Start of RECORD SET
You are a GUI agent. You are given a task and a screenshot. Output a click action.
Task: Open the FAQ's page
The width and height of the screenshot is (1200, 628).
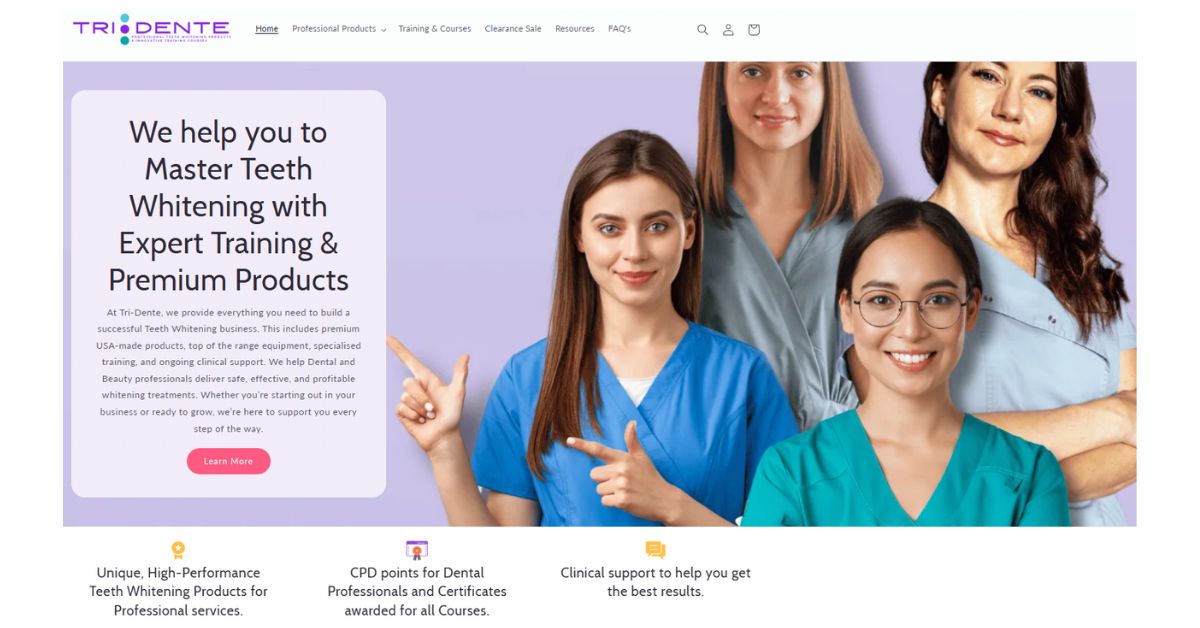pyautogui.click(x=620, y=29)
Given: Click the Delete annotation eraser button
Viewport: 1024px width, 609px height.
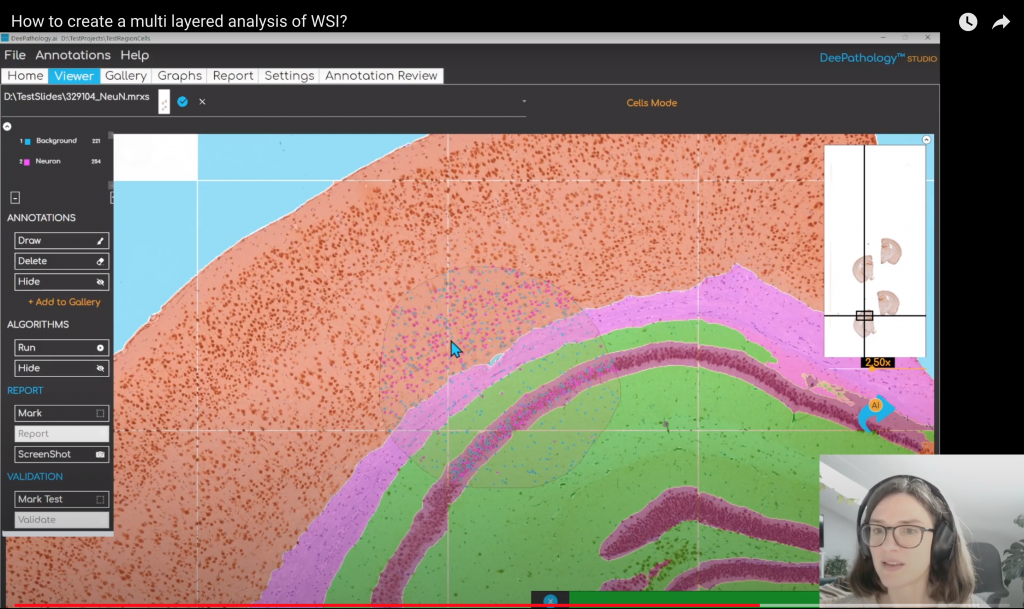Looking at the screenshot, I should [61, 261].
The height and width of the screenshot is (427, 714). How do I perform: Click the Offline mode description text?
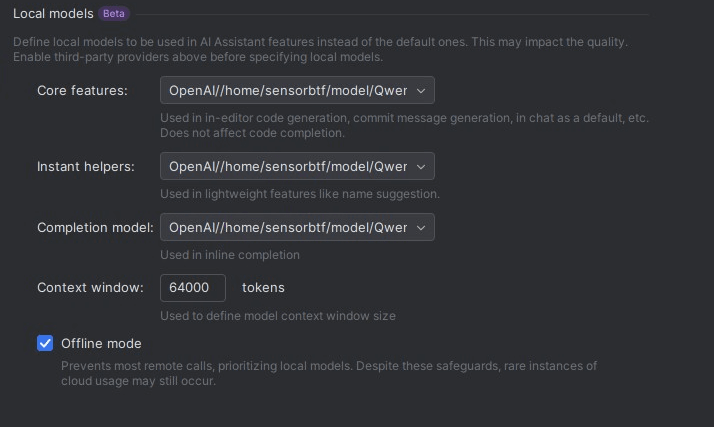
End of RECORD SET
Copy out the data above to the letter, and keep every picture out of it.

You are a GUI agent. You are given a task and a screenshot. Output a click action.
Task: Open the FAQ's page
The width and height of the screenshot is (1200, 628).
pyautogui.click(x=620, y=29)
Given: Click the Delete annotation eraser button
Viewport: 1024px width, 609px height.
Looking at the screenshot, I should [61, 261].
The height and width of the screenshot is (427, 714). How do I perform: Click the Offline mode description text?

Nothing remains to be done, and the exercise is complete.